Il existe dans la nature un feu souterrain qui sommeille, qui ne s'éteint jamais et qu'aucun froid ne peut apaiser. Il finit par faire fondre la neige épaisse et, en janvier ou en juillet, il n'est enfoui que sous une couche plus ou moins épaisse. Aux jours les plus froids, il coule quelque part et la neige fond autour de chaque arbre. Ce champ de seigle d'hiver, qui a germé tard en automne et qui dissout maintenant rapidement la neige, est l'endroit où le feu est très finement recouvert. Nous nous sentons réchauffés par lui. En hiver, la chaleur est synonyme de vertu, et nous recourons en pensée à un ruisseau ruisselant, dont les pierres nues brillent au soleil, et aux sources chaudes des bois, avec autant d'empressement que les lapins et les rouges-gorges. La vapeur qui s'élève des marais et des étangs est aussi précieuse et familière que celle de notre propre bouilloire. Quel feu pourrait égaler le soleil d'un jour d'hiver, lorsque les mulots sortent le long des murs et que la mésange zézaie dans les défilés du bois ? La chaleur vient directement du soleil et n'est pas rayonnée par la terre, comme en été ; et lorsque nous sentons ses rayons sur notre dos alors que nous foulons un vallon enneigé, nous sommes reconnaissants comme pour une bonté particulière et bénissons le soleil qui nous a suivis dans ce coin reculé.

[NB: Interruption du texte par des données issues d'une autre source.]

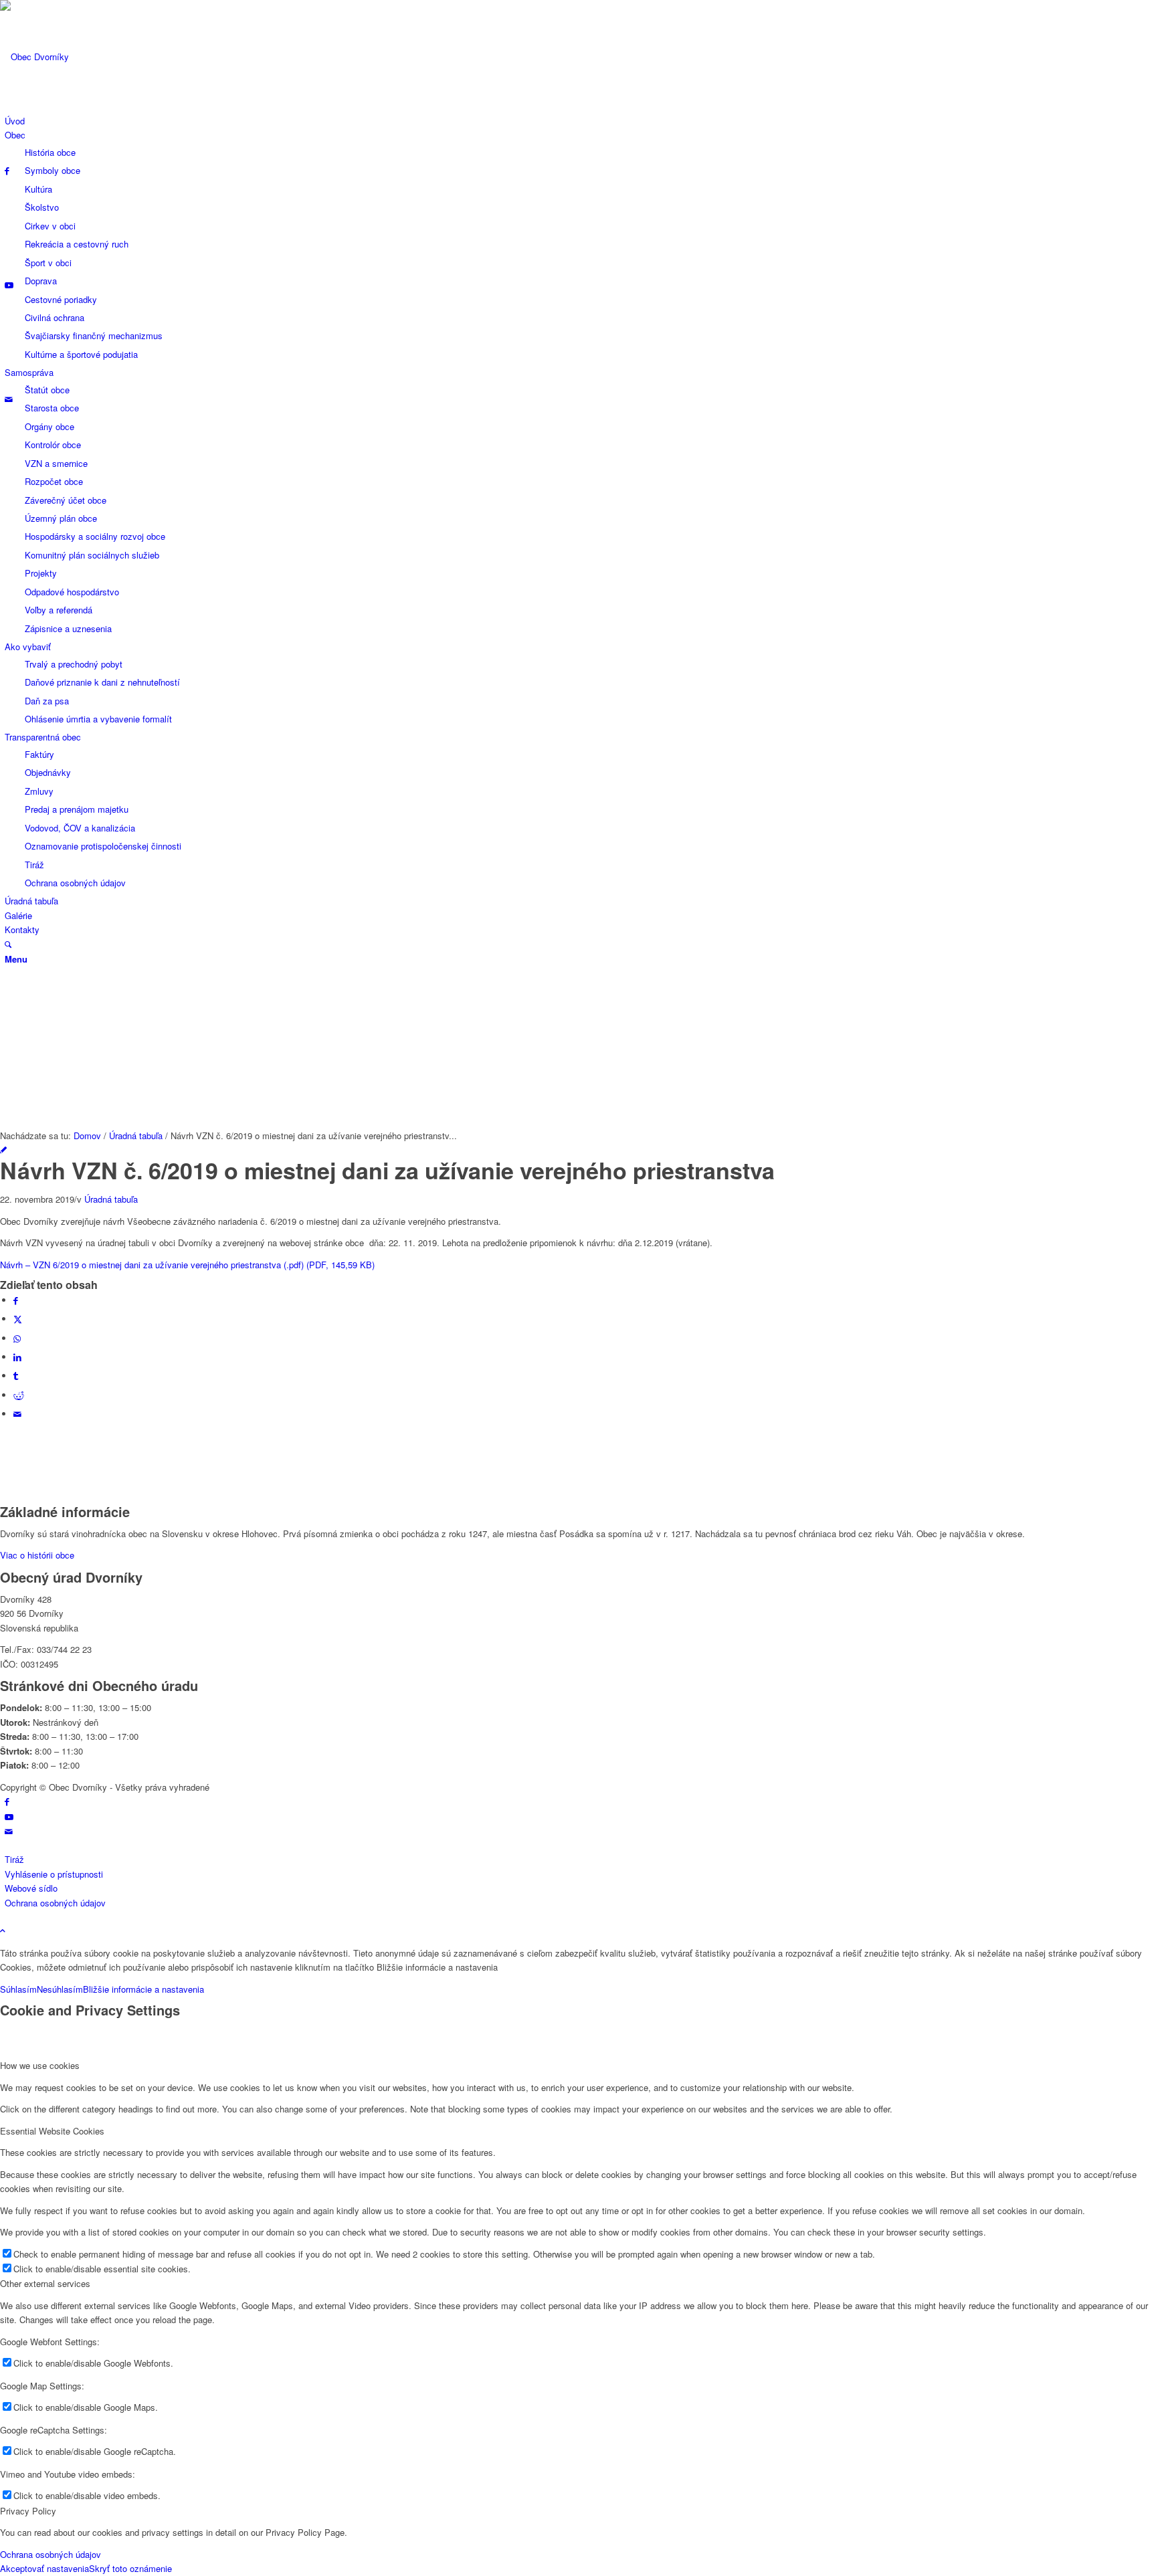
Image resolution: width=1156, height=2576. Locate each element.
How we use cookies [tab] (40, 2065)
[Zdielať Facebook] (15, 1300)
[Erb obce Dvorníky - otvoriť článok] (3, 1149)
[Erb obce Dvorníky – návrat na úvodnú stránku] (100, 56)
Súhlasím (18, 1989)
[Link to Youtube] (9, 284)
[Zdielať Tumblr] (15, 1375)
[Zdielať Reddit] (18, 1395)
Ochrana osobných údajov (50, 2554)
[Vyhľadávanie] (8, 944)
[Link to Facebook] (7, 170)
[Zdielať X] (17, 1318)
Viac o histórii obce (37, 1555)
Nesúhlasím (60, 1989)
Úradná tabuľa (111, 1199)
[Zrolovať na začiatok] (2, 1930)
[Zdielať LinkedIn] (17, 1357)
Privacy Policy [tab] (28, 2510)
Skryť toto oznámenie (130, 2568)
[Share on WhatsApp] (17, 1338)
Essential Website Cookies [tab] (52, 2130)
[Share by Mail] (17, 1413)
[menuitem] (580, 121)
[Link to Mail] (9, 399)
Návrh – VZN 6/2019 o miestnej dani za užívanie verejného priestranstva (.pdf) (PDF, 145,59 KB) (187, 1264)
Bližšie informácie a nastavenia (143, 1989)
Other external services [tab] (45, 2283)
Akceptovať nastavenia (44, 2568)
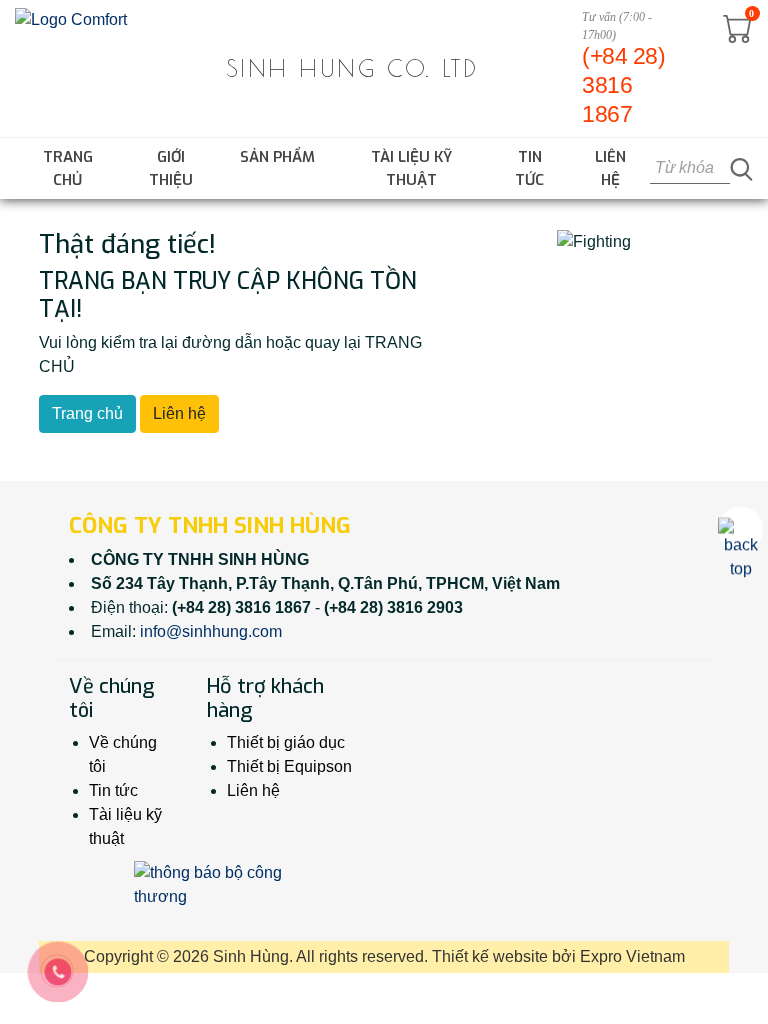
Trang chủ (68, 168)
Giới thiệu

Ce feu souterrain a son autel dans le cœur de chaque homme, car par les jours les plus froids et sur la colline la plus désolée, le voyageur chérit un feu plus chaud dans les plis de son manteau que celui allumé dans un foyer. Un homme en bonne santé, en effet, est le complément des saisons, et en hiver, l'été est dans son cœur. Voilà le sud. C'est là que tous les oiseaux et les insectes ont migré, et autour des sources chaudes de son cœur se rassemblent le rouge-gorge et l'alouette.
Enfin, après avoir atteint la lisière du bois et avoir écarté la ville bruyante, nous pénétrons dans leur écrin comme nous passons sous le toit d'une chaumière et franchissons son seuil, tout en plafond et en combles de neige. Ils sont encore joyeux et chaleureux, aussi chaleureux et joyeux en hiver qu'en été. Debout au milieu des pins, dans la lumière vacillante et tamisée qui s'infiltre à peine dans leur labyrinthe, nous nous demandons si les villes ont jamais entendu leur simple histoire.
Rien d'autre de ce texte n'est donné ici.